[Short problem a] Translate into Spanish the following sentence from the notes on surface areas and volumes: "The frustum of a cone is the most frequently tested concept in the 4-mark section."

[Text extract]
*-*-*

CBSE Class 10 Maths — Surface Areas and Volumes

Chapter Overview & Weightage

Surface Areas and Volumes is a high-scoring chapter in CBSE Class 10 Maths. It’s almost entirely numerical — if you know the formulas and practice enough varieties, you can score full marks.

Weightage: This chapter typically carries 6-8 marks in the CBSE board exam. You can expect 1 long-answer question (4 marks) involving a combination of solids, and possibly 1 short question. The frustum of a cone is the most frequently tested concept in the 4-mark section.

Year	Marks	Topics
2024	7	Frustum, Combination of solids
2023	6	Sphere + cone combination, Surface area
2022	7	Frustum, Cylinder + cone
2019	8	Combination, Conversion

Key Concepts You Must Know

1. Surface area and volume of basic solids — cube, cuboid, cylinder, cone, sphere, hemisphere. These are prerequisites from Class 9.

2. Surface area and volume of combined solids — when one shape is attached to or cut from another. Real-world objects are rarely single shapes.

3. Frustum of a cone — the piece left when a smaller cone is cut from the top of a larger cone. New in Class 10, high weightage.

4. Conversion of solids — melting a solid and recasting it in another shape (volume stays constant, surface area changes).

*-*-*

[Exercise input]
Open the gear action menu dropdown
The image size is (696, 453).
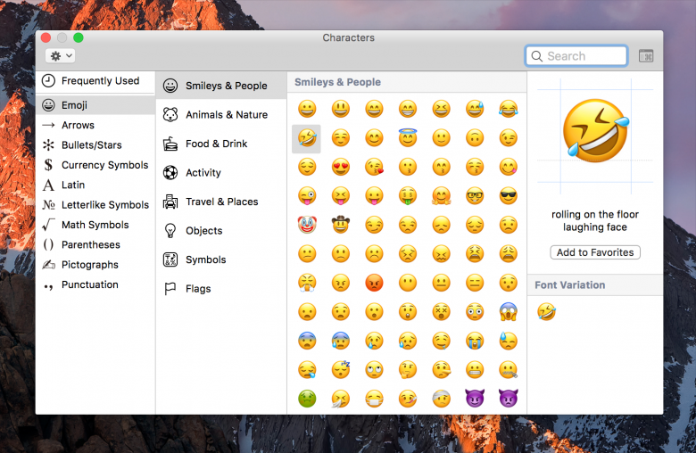(x=61, y=56)
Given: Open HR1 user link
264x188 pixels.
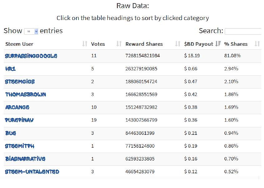Looking at the screenshot, I should coord(10,69).
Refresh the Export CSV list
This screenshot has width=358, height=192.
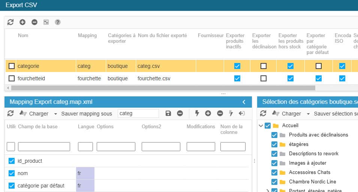(10, 22)
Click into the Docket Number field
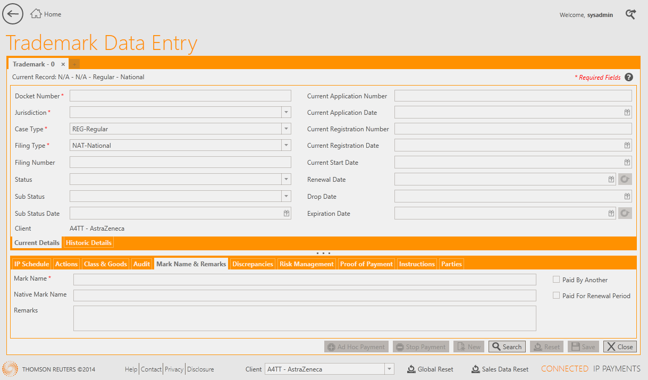Viewport: 648px width, 380px height. click(x=180, y=96)
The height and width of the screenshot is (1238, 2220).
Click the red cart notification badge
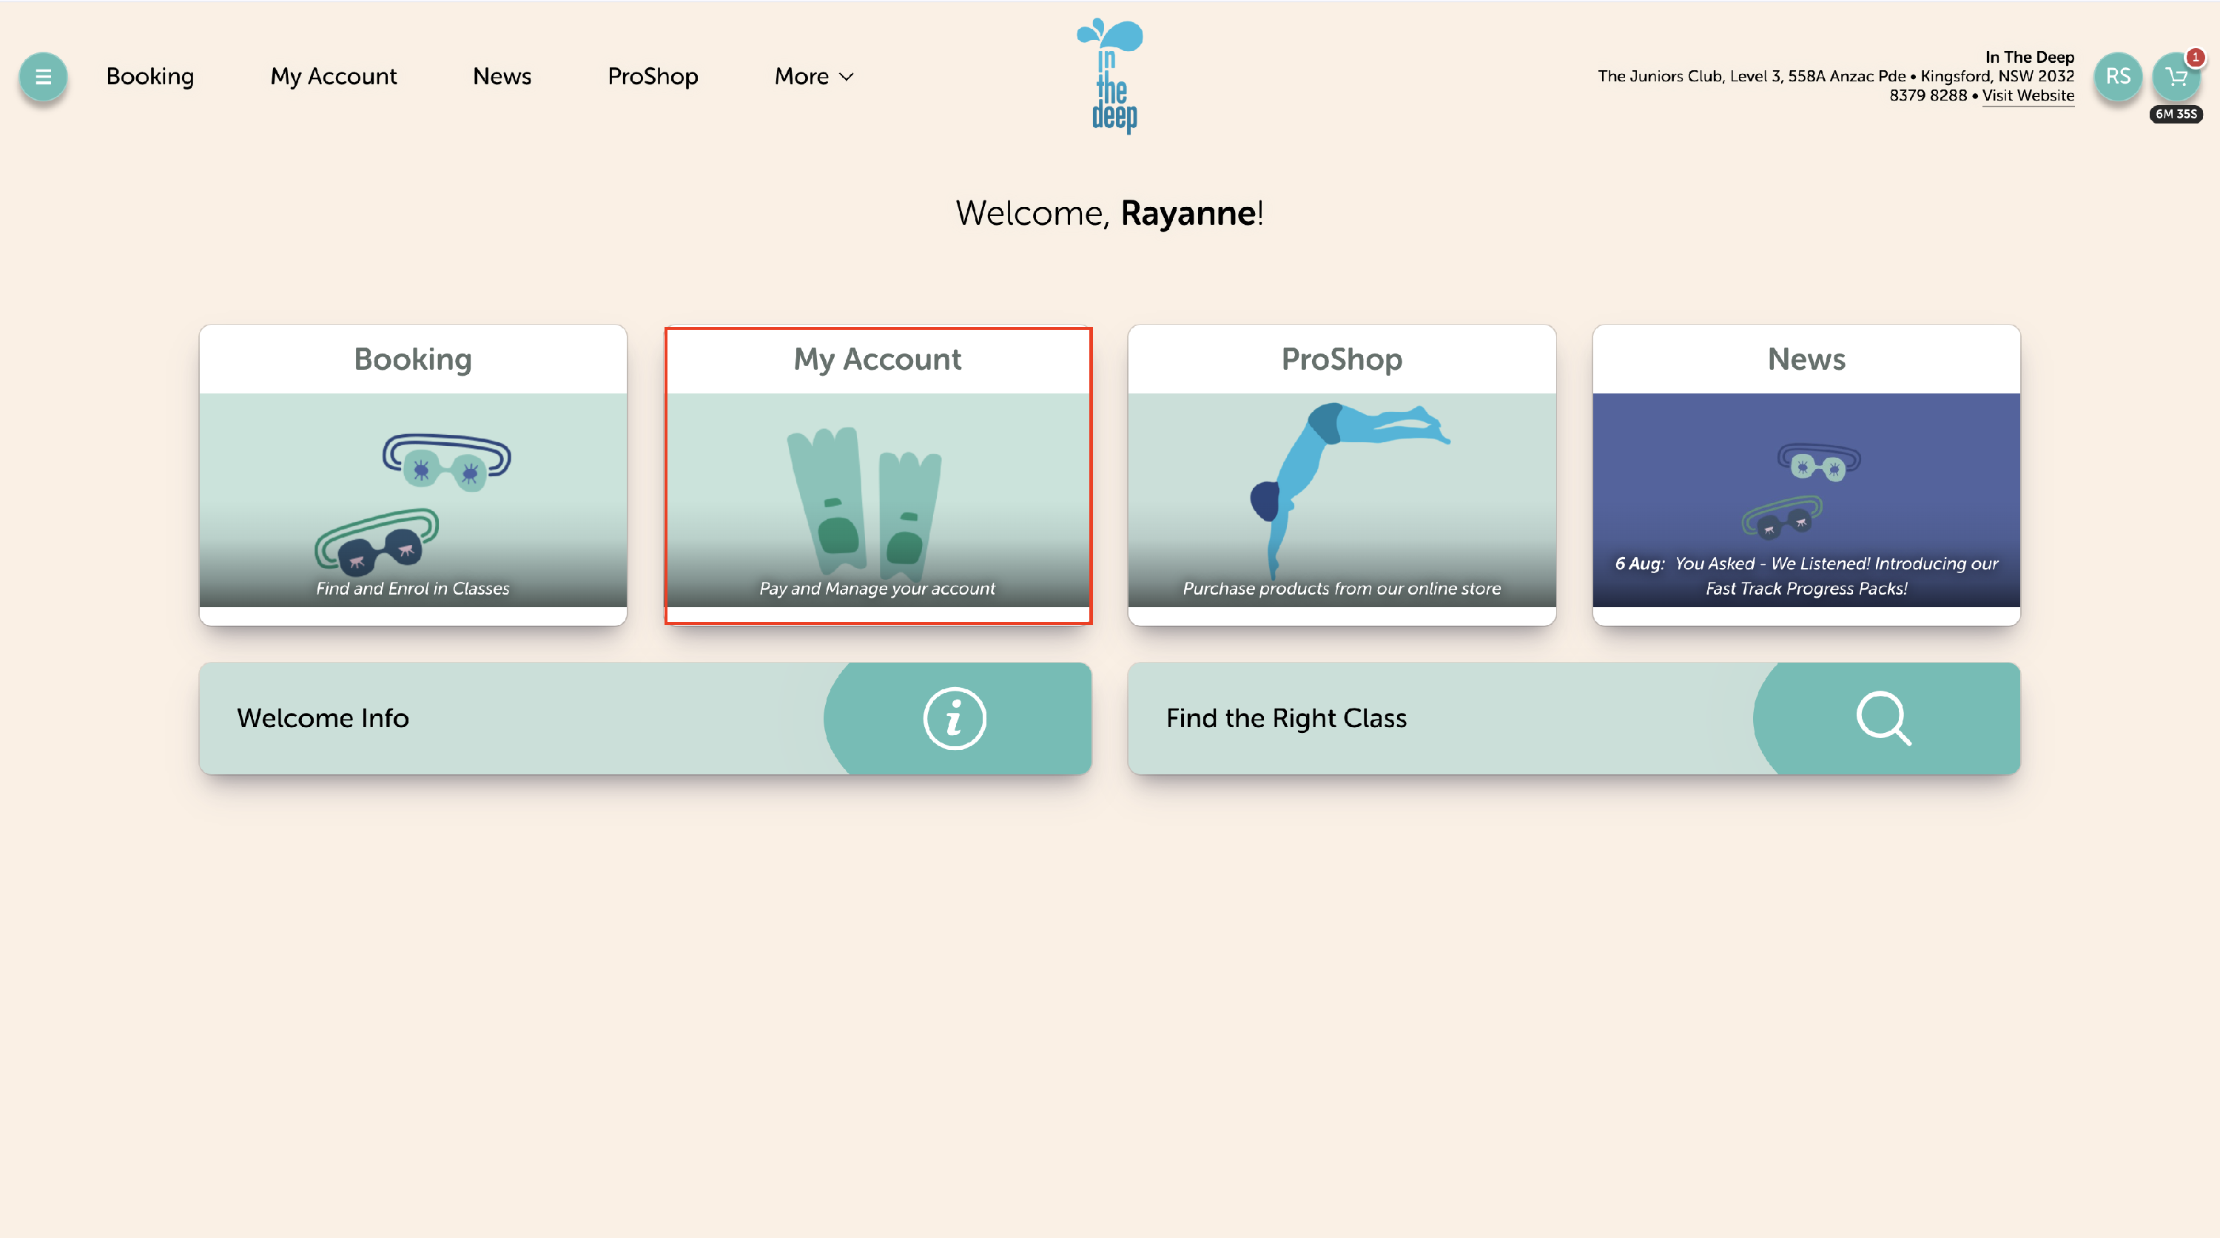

*-*-*

[Short problem b] Reproduce all of the entries above word for word, from the one about the gear action menu dropdown through the one about the red cart notification badge, leaving out the pictures.

[Right answer a] El tronco de cono es el concepto evaluado con mayor frecuencia en la sección de 4 puntos.

[Right answer b]
Open the gear action menu dropdown
The image size is (696, 453).
(x=61, y=56)
Given: Open HR1 user link
264x188 pixels.
Looking at the screenshot, I should coord(10,69).
Refresh the Export CSV list
This screenshot has width=358, height=192.
(10, 22)
Click into the Docket Number field
Viewport: 648px width, 380px height. click(x=180, y=96)
The height and width of the screenshot is (1238, 2220).
Click the red cart notification badge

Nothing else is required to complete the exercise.